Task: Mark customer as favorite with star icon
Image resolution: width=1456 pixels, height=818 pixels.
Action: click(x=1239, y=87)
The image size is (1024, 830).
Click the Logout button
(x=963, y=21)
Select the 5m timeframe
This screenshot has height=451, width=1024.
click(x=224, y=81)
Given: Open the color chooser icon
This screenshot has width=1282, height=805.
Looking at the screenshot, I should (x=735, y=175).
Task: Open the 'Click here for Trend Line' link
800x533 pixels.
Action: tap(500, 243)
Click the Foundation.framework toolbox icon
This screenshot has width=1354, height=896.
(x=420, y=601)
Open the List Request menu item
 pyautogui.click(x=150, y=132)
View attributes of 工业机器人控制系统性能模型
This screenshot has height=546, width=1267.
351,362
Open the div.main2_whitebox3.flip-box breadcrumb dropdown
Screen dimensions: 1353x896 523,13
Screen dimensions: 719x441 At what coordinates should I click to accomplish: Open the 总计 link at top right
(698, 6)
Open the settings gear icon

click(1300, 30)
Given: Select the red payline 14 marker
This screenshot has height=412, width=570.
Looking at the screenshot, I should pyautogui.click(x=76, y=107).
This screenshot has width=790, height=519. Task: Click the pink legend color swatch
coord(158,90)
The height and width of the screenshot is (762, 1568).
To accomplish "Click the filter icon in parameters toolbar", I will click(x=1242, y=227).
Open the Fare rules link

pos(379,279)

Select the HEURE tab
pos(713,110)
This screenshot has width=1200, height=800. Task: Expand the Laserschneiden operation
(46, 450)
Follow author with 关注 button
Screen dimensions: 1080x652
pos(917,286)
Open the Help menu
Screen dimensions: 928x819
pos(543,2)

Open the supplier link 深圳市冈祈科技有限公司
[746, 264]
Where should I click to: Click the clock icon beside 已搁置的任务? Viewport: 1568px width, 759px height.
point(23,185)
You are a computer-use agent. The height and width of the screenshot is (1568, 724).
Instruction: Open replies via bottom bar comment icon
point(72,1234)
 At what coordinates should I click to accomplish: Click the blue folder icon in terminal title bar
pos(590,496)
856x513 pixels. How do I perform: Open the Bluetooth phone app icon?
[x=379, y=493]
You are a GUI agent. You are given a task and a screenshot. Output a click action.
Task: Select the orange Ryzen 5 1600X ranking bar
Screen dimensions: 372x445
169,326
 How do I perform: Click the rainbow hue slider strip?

*WHAT YOU HAVE TO DO*
The answer is all of the material, repeated exactly.

*EXERCISE OUTPUT*
Task: Mark customer as favorite with star icon
Image resolution: width=1456 pixels, height=818 pixels.
Action: click(x=1239, y=87)
The image size is (1024, 830).
Click the Logout button
(x=963, y=21)
Select the 5m timeframe
This screenshot has height=451, width=1024.
click(x=224, y=81)
Given: Open the color chooser icon
This screenshot has width=1282, height=805.
Looking at the screenshot, I should (x=735, y=175).
Task: Open the 'Click here for Trend Line' link
800x533 pixels.
Action: tap(500, 243)
Click the Foundation.framework toolbox icon
This screenshot has width=1354, height=896.
(x=420, y=601)
Open the List Request menu item
 pyautogui.click(x=150, y=132)
View attributes of 工业机器人控制系统性能模型
This screenshot has height=546, width=1267.
351,362
Open the div.main2_whitebox3.flip-box breadcrumb dropdown
Screen dimensions: 1353x896 523,13
Screen dimensions: 719x441 At what coordinates should I click to accomplish: Open the 总计 link at top right
(698, 6)
Open the settings gear icon

click(1300, 30)
Given: Select the red payline 14 marker
This screenshot has height=412, width=570.
Looking at the screenshot, I should pyautogui.click(x=76, y=107).
This screenshot has width=790, height=519. Task: Click the pink legend color swatch
coord(158,90)
The height and width of the screenshot is (762, 1568).
To accomplish "Click the filter icon in parameters toolbar", I will click(x=1242, y=227).
Open the Fare rules link

pos(379,279)

Select the HEURE tab
pos(713,110)
This screenshot has width=1200, height=800. Task: Expand the Laserschneiden operation
(46, 450)
Follow author with 关注 button
Screen dimensions: 1080x652
pos(917,286)
Open the Help menu
Screen dimensions: 928x819
pos(543,2)

Open the supplier link 深圳市冈祈科技有限公司
[746, 264]
Where should I click to: Click the clock icon beside 已搁置的任务? Viewport: 1568px width, 759px height.
point(23,185)
You are a computer-use agent. The height and width of the screenshot is (1568, 724).
Instruction: Open replies via bottom bar comment icon
point(72,1234)
 At what coordinates should I click to accomplish: Click the blue folder icon in terminal title bar
pos(590,496)
856x513 pixels. How do I perform: Open the Bluetooth phone app icon?
[x=379, y=493]
You are a GUI agent. You are given a task and a screenshot. Output a click action.
Task: Select the orange Ryzen 5 1600X ranking bar
Screen dimensions: 372x445
169,326
 How do I perform: Click the rainbow hue slider strip?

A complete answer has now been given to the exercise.